• Boek 3 Artikel 237 (3:237 BW)

    Bezitloos pandrecht vestigen

    1. Pandrecht op een roerende zaak, op een recht aan toonder, of op het vruchtgebruik van een zodanige zaak of recht, kan ook worden gevestigd bij authentieke of geregistreerde onderhandse akte, zonder dat de zaak of het toonderpapier wordt gebracht in de macht van de pandhouder of van een derde.
    2. De pandgever is verplicht in de akte te verklaren dat hij tot het verpanden van het goed bevoegd is alsmede hetzij dat op het goed geen beperkte rechten rusten, hetzij welke rechten daarop rusten.
    3. Wanneer de pandgever of de schuldenaar in zijn verplichtingen jegens de pandhouder tekortschiet of hem goede grond geeft te vrezen dat in die verplichtingen zal worden tekortgeschoten, is deze bevoegd te vorderen dat de zaak of het toonderpapier in zijn macht of in die van een derde wordt gebracht. Rusten op het goed meer pandrechten, dan kan iedere pandhouder jegens wie de pandgever of de schuldenaar tekortschiet, deze bevoegdheid uitoefenen, met dien verstande dat een andere dan de hoogst gerangschikte slechts afgifte kan vorderen aan een tussen de gezamenlijke pandhouders overeengekomen of door de rechter aan te wijzen pandhouder of derde.
    4. Wanneer de pandgever of de schuldenaar in zijn verplichtingen jegens de pandhouder die een bij voorbaat gevestigd pandrecht op te velde staande vruchten of beplantingen heeft, tekortschiet, kan de kantonrechter de pandhouder op diens verzoek machtigen zelf de te velde staande vruchten of beplantingen in te oogsten. Is de pandgever eigenaar van de grond of ontleent hij zijn recht op de vruchten of beplantingen aan een beperkt recht op de grond, dan kan de beschikking waarbij het verzoek wordt toegewezen, worden ingeschreven in de openbare registers.
    5. Tegen een beschikking krachtens het vorige lid is geen hogere voorziening toegelaten.

    Toelichting

    Naast het vuistpand, kennen we ook een bezitloos pandrecht. Bij een bezitloos pandrecht bestaat de vestigingshandeling niet uit machtsverschaffing. Hier wordt een authentieke of onderhandse akte opgemaakt, zonder dat de zaak in de macht van de pandhouder wordt gebracht. De zaak kan dus gewoon in de macht van de pandgever blijven.

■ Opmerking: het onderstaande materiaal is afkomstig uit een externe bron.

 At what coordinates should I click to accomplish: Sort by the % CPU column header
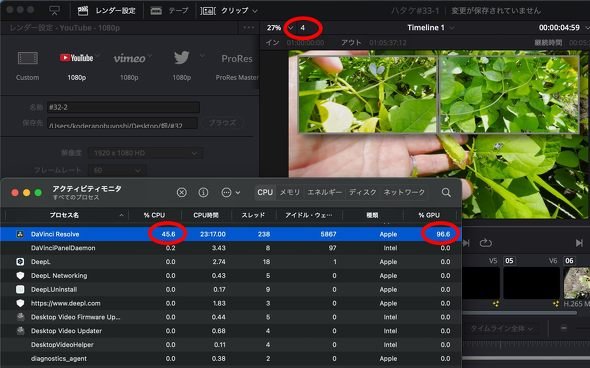tap(154, 215)
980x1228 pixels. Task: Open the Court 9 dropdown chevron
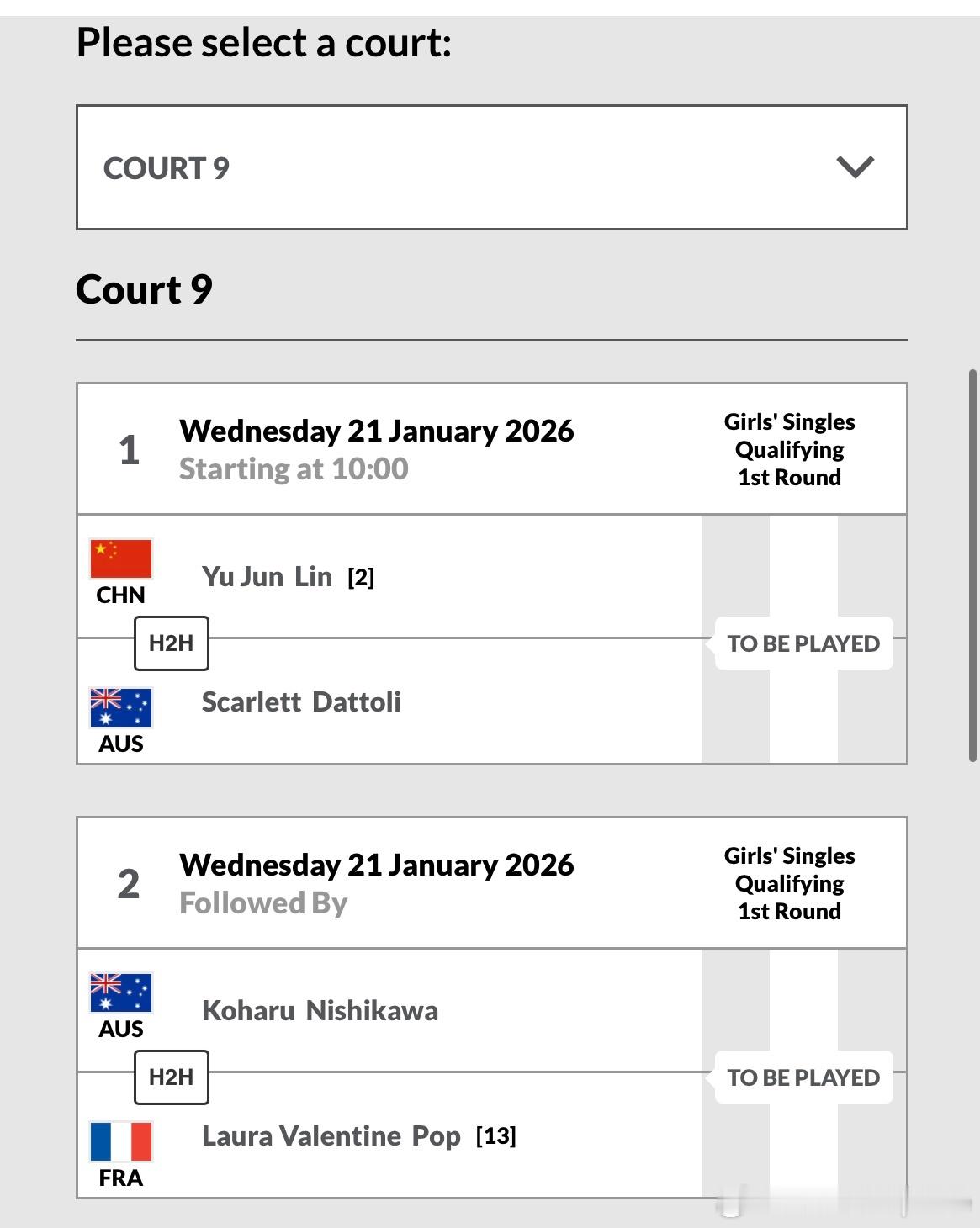(856, 167)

    De pandhouder kan op een gegeven moment wel afgifte van het onderpand verlangen. Als de pandgever niet op de juiste manier met het onderpand omgaat, heeft de pandhouder deze mogelijkheid. Indien de pandgever het onderpand niet goed onderhoud of herstelt, kan de waarde van het onderpand verminderen. Dit is nadelig voor de verhaalsmogelijkheden van de pandhouder. Zodra de pandhouder afgifte van het onderpand verlangt, wordt het bezitloos pandrecht omgezet in een vuistpand.

    Jurisprudentie

    Geen jurisprudentie beschikbaar.